◆ EXERCISE BRIEF:
Transcribe the data below exactly, but only from the line containing "[LinkedIn] (58, 355)" through its final line, both included.

◆ DATASET EXTRACT:
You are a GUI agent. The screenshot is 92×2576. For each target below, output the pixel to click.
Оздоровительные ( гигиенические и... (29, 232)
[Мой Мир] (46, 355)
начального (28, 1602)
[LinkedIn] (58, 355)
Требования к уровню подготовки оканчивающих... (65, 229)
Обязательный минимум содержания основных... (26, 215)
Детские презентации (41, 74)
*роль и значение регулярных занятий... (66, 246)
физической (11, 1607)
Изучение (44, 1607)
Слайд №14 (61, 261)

◆ ANSWER FOR THIS EXERCISE:
[LinkedIn] (58, 355)
Требования к уровню подготовки оканчивающих... (65, 229)
Обязательный минимум содержания основных... (26, 215)
Детские презентации (41, 74)
*роль и значение регулярных занятий... (66, 246)
физической (11, 1607)
Изучение (44, 1607)
Слайд №14 (61, 261)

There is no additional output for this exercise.